First real Mountaineering feat! My best friend and I couldnt of had a better time! We did get a little cold sitting on the saddle waiting for the sun to come up. Great Mountain, and I want to go back!
Great weather and great summit. I climbed this peak with one partner, Ed, a good friend from the Sierra Club. It's nice to return home to Washington and get in a peak.
Great route, except for the loose nasty DC itself. Reminded me of N. Maroon Peak in ways. The route seemed like it had to be altered by the hour due to lots of sun and melting bridges. Aboslutely gorgeous mountain! TR coming at some point.
Hats off to RMI for their wanding. That said, watch out for old wand that have not been removed.

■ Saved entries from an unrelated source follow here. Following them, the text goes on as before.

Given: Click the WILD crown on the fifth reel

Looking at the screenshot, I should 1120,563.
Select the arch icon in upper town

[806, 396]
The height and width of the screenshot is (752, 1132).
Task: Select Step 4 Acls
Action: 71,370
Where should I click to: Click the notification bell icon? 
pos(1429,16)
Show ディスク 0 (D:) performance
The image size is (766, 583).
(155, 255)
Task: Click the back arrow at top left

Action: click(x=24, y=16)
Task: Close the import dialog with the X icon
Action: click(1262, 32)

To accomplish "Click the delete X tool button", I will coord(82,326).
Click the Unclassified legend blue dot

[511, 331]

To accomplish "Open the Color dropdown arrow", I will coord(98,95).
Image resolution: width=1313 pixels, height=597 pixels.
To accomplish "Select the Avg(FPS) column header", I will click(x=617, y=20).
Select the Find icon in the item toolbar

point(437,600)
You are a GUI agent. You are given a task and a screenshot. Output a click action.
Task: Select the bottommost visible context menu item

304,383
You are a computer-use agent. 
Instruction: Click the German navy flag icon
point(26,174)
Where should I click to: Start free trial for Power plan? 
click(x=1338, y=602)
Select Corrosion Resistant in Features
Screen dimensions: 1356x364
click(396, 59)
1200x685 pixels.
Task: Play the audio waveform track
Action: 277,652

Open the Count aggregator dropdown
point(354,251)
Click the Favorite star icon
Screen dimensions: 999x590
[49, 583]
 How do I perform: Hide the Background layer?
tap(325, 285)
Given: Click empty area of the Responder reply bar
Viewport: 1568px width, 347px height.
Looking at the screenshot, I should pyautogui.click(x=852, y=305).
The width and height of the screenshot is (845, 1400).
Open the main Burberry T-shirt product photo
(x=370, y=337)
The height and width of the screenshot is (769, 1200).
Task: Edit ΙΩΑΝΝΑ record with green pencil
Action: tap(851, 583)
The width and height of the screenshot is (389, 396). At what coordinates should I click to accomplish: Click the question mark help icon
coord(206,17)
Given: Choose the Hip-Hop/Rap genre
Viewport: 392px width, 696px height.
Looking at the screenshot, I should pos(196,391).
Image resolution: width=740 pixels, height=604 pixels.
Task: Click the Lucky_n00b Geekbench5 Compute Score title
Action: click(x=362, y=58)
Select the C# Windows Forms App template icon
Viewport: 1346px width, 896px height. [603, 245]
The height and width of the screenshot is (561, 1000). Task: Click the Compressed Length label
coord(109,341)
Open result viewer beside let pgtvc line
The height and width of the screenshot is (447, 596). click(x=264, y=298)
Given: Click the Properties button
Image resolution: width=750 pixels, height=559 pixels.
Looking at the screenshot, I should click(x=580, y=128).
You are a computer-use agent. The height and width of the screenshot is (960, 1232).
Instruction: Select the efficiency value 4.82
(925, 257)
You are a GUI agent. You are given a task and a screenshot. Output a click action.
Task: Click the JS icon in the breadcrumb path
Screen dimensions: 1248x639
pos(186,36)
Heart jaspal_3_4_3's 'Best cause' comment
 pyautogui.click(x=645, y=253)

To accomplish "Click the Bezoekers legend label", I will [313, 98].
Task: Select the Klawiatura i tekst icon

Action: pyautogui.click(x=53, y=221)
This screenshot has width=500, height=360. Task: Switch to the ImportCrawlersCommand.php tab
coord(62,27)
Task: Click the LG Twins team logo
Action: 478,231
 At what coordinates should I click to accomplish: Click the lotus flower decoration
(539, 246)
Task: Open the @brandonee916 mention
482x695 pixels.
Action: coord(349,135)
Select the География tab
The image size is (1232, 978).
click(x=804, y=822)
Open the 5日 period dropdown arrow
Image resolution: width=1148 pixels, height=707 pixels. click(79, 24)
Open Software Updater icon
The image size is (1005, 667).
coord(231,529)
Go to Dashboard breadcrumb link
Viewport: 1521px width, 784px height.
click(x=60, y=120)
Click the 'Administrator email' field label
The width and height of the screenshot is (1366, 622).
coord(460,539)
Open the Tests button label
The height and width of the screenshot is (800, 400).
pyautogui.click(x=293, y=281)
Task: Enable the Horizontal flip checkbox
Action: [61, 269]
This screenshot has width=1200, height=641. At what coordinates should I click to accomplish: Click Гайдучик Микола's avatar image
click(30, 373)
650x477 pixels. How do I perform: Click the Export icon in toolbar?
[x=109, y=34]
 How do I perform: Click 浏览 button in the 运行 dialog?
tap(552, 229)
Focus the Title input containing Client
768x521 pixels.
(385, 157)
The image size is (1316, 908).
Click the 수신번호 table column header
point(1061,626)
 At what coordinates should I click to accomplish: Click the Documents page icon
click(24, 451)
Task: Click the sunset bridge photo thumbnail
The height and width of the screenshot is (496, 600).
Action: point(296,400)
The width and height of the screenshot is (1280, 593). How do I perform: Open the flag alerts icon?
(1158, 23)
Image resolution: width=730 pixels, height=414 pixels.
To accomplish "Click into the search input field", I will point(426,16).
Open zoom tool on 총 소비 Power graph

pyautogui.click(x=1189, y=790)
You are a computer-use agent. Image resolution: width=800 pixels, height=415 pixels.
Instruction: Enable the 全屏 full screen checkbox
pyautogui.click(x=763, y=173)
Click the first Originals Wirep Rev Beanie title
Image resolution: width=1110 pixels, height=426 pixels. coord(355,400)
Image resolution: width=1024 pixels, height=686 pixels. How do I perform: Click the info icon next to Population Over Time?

Summited with friends Marc Shwartz and Chris Umphres- despite having sore legs from summiting Mt. Baker the day before. We camped at Camp Shurman and left for the summit at 2am. We reached the summit at around 8am and took a nap on a steam- warmed rock at the crater rim. We descended most of the route without our crampons due to soft snow. The glissades down the Inter Glacier were like sliding down a 3000 foot water slide! Totally fun!!!!
Took the Emmons Route with friend Mike Leno from Bend, OR. Got a head start and camped at Glacier Basin the first night, which gave us an easy second day to Schurman, where we camped instead of at Emmons Flats due to rain and sleet. Cleared up that night and we had a great summit day with the best weather you could expect. It was actually almost too warm making the snow very soft on the way down. The next day it was even warmer on the descent, but we could see the storms blowing in and were glad to get back to the car! Overall a great climb on a huge mountain!
Took the RMI Expedition Seminar.
Liberty Ridge was an exiting trip. I had great weather and the route was in best conditions. On the way to summit I met two other climbers who were so generous to me by offering climbing with them as a roped team. A solo climb would not have been possible for me.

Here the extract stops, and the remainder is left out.